Pero había hecho lo impensable, tenía todo para seguir adelante sin ellos, había creído que al hundirse Taggart Transcontinental, él se hundiría con la empresa, incapaz de seguir adelante por su cuenta. Pero no esa así. Esta gente miraba a Eddie Willers, como él mismo lo hacía con aquellos grandes seres, que en su mente había deificado, cuando en realidad, eran personas como él mismo.
La única diferencia era que ellos sí tenían fe en sí mismos y no cedían ante los problemas, ni los infortunios, quizá algunos fueran más inteligentes, pero eso solo era una leve ventaja, siempre la disciplina y constancia se abriría paso en medio de las dificultades.
No dejaría morir a la empresa, aunque todos los demás la hubieran abandonado. Por primera vez se sentía seguro, decidido, no los necesitaba, se comunicó con la central y por suerte alguien contestó. A pesar de todo, todavía quedaban algunos trabajadores que seguían operando los restos de la compañía.
Se puso al tanto y giró instrucciones para incluir en la nómina a los trabajadores que habían estado sin trabajo desde hacía un par de meses. Pensó en Dagni y se dijo que estaba bien así, mantendría a flote todo para cuando ellos regresaran. Sin embargo, algo en él había cambiado, no estaría relegado nunca más.

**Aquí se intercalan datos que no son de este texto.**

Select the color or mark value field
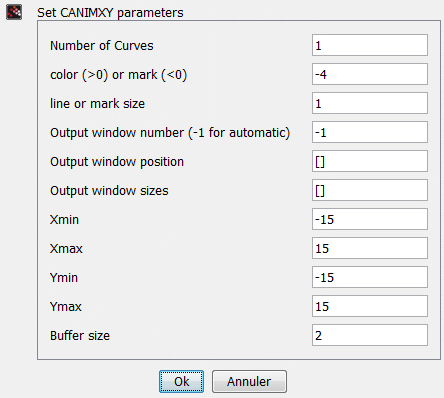This screenshot has height=398, width=444. tap(370, 74)
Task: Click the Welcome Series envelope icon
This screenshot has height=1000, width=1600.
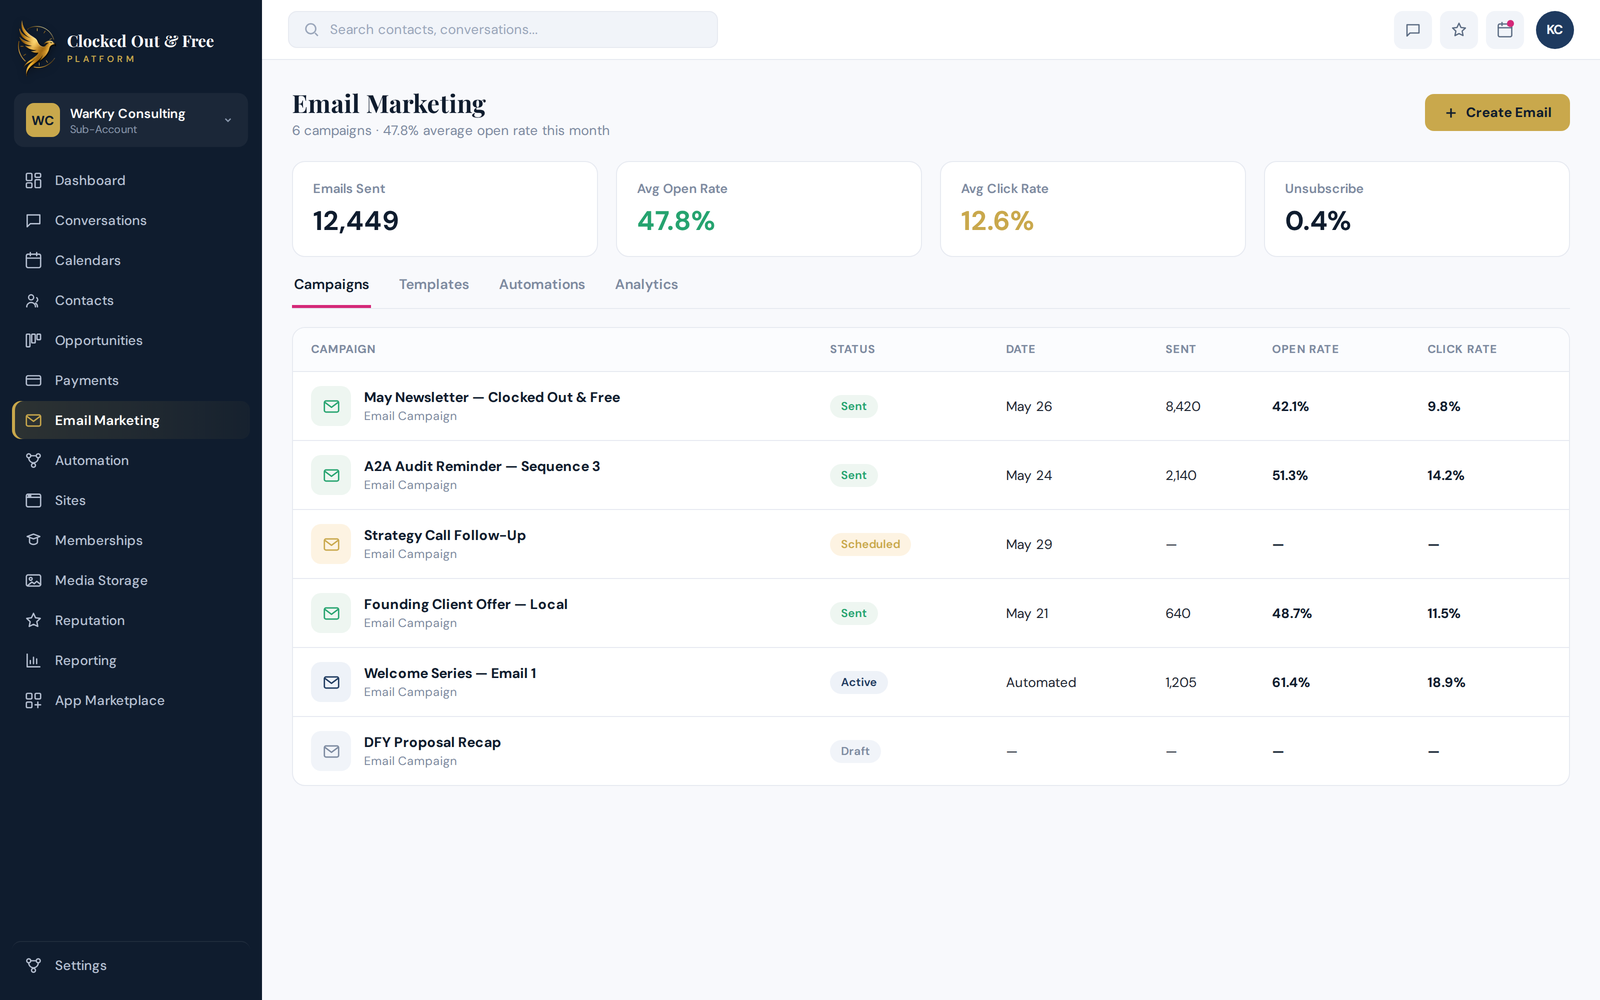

El grupo se puso manos a la obra bajo la dirección de Eddie. Primero, realizaron una evaluación completa de las instalaciones. La estación tenía un depósito de herramientas, una sala de control con paneles eléctricos desactualizados y varias máquinas que necesitaban reparaciones. Eddie dividió al equipo en grupos, asignando tareas específicas según sus habilidades y conocimientos.
Mientras algunos trabajadores limpiaban y reparaban la infraestructura física, Eddie y un par de técnicos se centraron en el sistema eléctrico. Revisaron los generadores y el cableado, reemplazando componentes desgastados y asegurando las conexiones. La estación necesitaba una fuente de energía estable, y se aseguraron de que los generadores funcionaran a pleno rendimiento.
Más tarde, casi al medio día llegó al pueblo la caravana y los primeros en bajar corriendo fueron los miembros de la tripulación del tren, estaban asombrados al ver el tren.
— ¡Te dije que era el tren! ¡Yo te lo dije! — Le dijo el fogonero al maquinista.
— ¿Usted accionó el silbato del tren, señor Willers?
— Si, yo lo hice cuanto iba en marcha.
— ¿Cómo lo reparó?
— Con mucho trabajo
— ¿Iremos a New York?
— Por el momento no podremos, el puente Taggart ha sido destruido y con él toda la línea circundante.
— ¿Entonces?
— Reconstruiremos los enlaces hasta donde podamos para comunicar la costa oeste con el este, al menos hasta Albuquerque. Mas allá, veremos más tarde.
— Pero ¿Quién reparará los trenes?
— Aquí hay tres mecánicos calificados que se quedaron sin trabajo, ellos formarán a quienes quieran desplazarse y este pueblo será nuestra primera central. ¿Están dispuestos a seguir trabajando?
— ¿Por supuesto que si? ¿Qué otra cosa podríamos hacer? ¿Morirnos?
Así decidieron quedarse con Eddie Willers que pondría en funcionamiento todo en medio del caos, la gente siempre necesitaría transportarse y él ya había lidiado en San Francisco con facciones en disputa, él ofrecería un poco de cordura y eficiencia en medio de la destrucción.
Si John Galt y su gente no regresaban nunca, no importaría, de las cenizas reconstruiría a toda la nación entera si era necesario. Si regresaban, él no sería más su empleado.
En “La rebelión de Atlas”, Eddie Willers quedó atrapado en medio del desierto de Arizona con un tren descompuesto. Ayn Rand, nunca aclaró el final de su periplo, este cuento rescata al joven ayudante de Dagni Taggart.